Previous studies have identified that increased CDC42 is a predictor of unfavorable survival profile in cancer patients treated with PD-1 inhibitor (Jiang et al. 2023; Xu et al. 2023). Similarly, this study observed that CDC42 level > 700 pg/mL correlated with worse survival in advanced melanoma patients. Furthermore, post-treatment CDC42 level > 700 pg/mL was independently correlated with shorter PFS and OS. The potential explanation might be those: (1) Overexpression of CDC42 potentiated tumor progression (Rathinam et al. 2011), resulting in dismal survival in advanced melanoma patients (Xu et al. 2023). Therefore, CDC42 level > 700 pg/mL predicted worse survival in advanced melanoma patients receiving PD-1 inhibitor monotherapy. (2) Elevated CDC42 level after the administration of PD-1 inhibitor suggested the possibility of tumor cell resistance to PD-1 inhibitor, which might lead to insufficient treatment response and worse survival (Xu et al. 2023). Hence, post-treatment CDC42 level > 700 pg/mL displayed a stronger potency for predicting shorter PFS and OS compared with pre-treatment CDC42 level in advanced melanoma patients receiving PD-1 inhibitor monotherapy.

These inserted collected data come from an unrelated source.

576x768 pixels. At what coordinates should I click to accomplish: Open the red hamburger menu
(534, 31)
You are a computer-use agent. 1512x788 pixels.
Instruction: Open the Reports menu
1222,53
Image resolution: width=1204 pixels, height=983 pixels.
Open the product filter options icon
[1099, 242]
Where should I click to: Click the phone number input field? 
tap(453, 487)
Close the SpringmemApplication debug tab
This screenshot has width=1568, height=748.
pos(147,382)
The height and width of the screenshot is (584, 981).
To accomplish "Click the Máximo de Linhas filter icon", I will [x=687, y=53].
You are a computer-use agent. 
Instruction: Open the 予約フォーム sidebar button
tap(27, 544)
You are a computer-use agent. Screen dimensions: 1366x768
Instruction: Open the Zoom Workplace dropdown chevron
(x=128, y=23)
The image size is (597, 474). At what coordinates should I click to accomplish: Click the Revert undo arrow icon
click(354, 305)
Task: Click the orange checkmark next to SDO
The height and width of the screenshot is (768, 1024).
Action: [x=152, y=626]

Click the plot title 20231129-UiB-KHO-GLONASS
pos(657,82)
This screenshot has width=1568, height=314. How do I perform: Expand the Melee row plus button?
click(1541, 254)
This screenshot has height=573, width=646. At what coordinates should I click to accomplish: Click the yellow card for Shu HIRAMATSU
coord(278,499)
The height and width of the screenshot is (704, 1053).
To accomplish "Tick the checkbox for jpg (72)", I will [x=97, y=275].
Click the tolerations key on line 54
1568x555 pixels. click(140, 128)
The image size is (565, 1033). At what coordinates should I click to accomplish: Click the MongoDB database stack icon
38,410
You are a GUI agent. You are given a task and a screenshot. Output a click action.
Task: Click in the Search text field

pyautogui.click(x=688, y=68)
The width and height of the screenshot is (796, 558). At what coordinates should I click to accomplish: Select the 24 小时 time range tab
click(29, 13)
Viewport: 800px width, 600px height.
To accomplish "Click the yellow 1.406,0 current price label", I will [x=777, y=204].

This study comprehensively enrolled patients with different PD-1 inhibitor monotherapy, including nivolumab, camrelizumab, and pembrolizumab, and suggested the clinical utility of CDC42 as an assistant biomarker for predicting treatment response and outcomes of PD-1 inhibitors in advanced melanoma patients, which was meaningful to improve the management of advanced melanoma. However, unavoidable limitations of the present study were as follows: Firstly, limited by the relatively low incidence of melanoma in China, only 35 advanced melanoma patients were enrolled in this study despite efforts of searching for eligible patients. Thus, further study with a larger sample size is required to verify the findings. Secondly, the present study determined serum CDC42 before and after 2 treatment cycles, while the prognostic value of CDC42 at multiple time points in advanced melanoma patients receiving PD-1 inhibitor monotherapy was uncertain. Thirdly, patients enrolled in this study all received PD-1 inhibitor, and the value of CDC42 on predicting treatment outcomes of other immunotherapies (such as anti-cytotoxic T lymphocyte antigen-4 and PD-L1 inhibitor, etc.) was uncertain (Cuevas and Daud 2018). Lastly, the wide range of follow-up period (2.1-24.0 months) might be due to the heterogeneous survival of advanced melanoma patients, which would cause the bias of the prognostic value of CDC42.

In conclusion, CDC42 reduces after treatment and correlates with advanced TNM stage, abnormal LDH, and worse clinical response in advanced melanoma patients receiving PD-1 inhibitor monotherapy. More importantly, post-treatment CDC42 level > 700 pg/mL potentially predicts shortened PFS and OS in these patients, while further validation in studies with a large sample size and an expanded follow-up duration is required.

Conflict of Interest

The authors declare no conflict of interest.